Change of Control Agreements Can Trigger Parachute Payment Penalties

Employers often want to provide extra benefits or security to key employees amidst the uncertainty caused by a change of control.  These arrangements are often referred to as “golden parachute payments” because they help key employees land safely in a sale, merger, change in management or other corporate transaction.  Examples of change of control agreements include accelerated vesting and accelerated payments of nonqualified deferred compensation plan benefits or stock options.  Some employers also offer stay bonuses to encourage employees to remain employed pending sale negotiations, or sale bonuses to incentivize and reward key employees for a sale of the company.  Without careful planning, these arrangements can trigger costly tax penalties for both the employer and the employee.           

Benefits Constituting Parachute Payments 

Extra benefits payable to key employees will constitute parachute payments if such payments: (a) are made to a “disqualified individual;” (b) are compensation for past services; (c) are contingent on a change of control; and (d) equal or exceed three times an individual’s base amount.  Base amount means the individual’s average annual compensation for the five tax years ending before the change of control date.  If the individual was not employed by the company for five years, then the individual’s base amount is the average compensation over the number of years he was employed with certain rules for annualizing compensation for a partial year. 

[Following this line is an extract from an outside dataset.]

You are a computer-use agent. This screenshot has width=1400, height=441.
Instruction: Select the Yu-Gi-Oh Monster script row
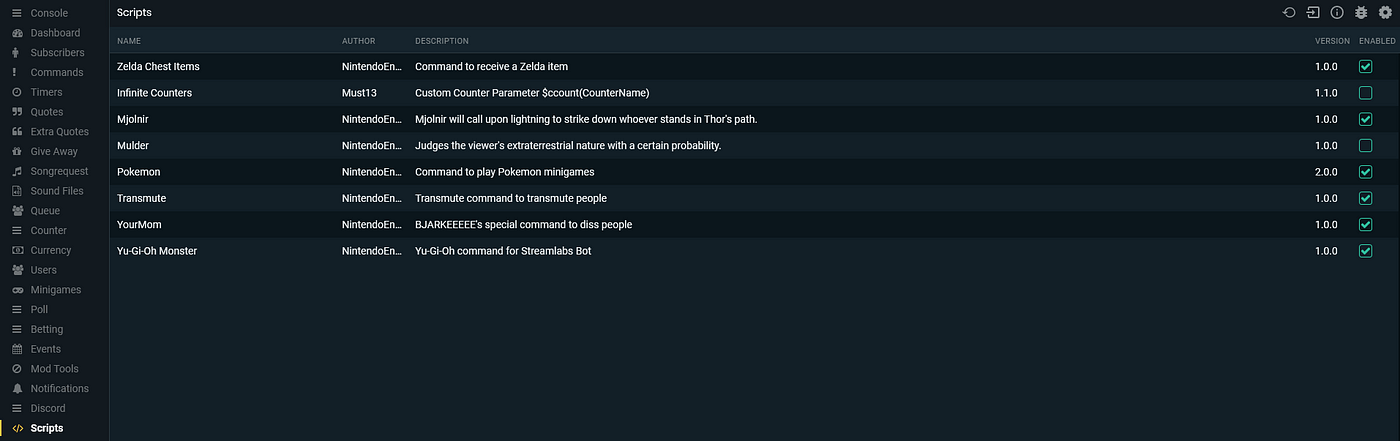point(754,251)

Excess Parachute Payments 

Once a parachute payment exceeds three times an individual’s base amount, then an excess parachute exists and penalties are imposed on all amounts which exceed one times an individual’s base amount.  Not all employees who receive change of control benefits are subject to these rules.  Only “disqualified individuals,” which include officers and the highest paid 1% of employees, are subject to the parachute payment rules.  Excess parachute payments trigger two negative tax consequences.  First, the employee is assessed a 20% excise tax on all amounts above the base amount.  The excise tax is in addition to ordinary income taxes.  Second, the employer is prohibited from deducting excess parachute payments. 

The terminology can be confusing and the parachute excise tax calculations are complicated, so employers must use caution in designing and analyzing change of control agreements.  In addition, important statutory exemptions, strategic planning and careful drafting can avoid or minimize costly tax penalties.  Parachute payments and applicable excise taxes are governed by Internal Revenue Code Sections 280G and 4999.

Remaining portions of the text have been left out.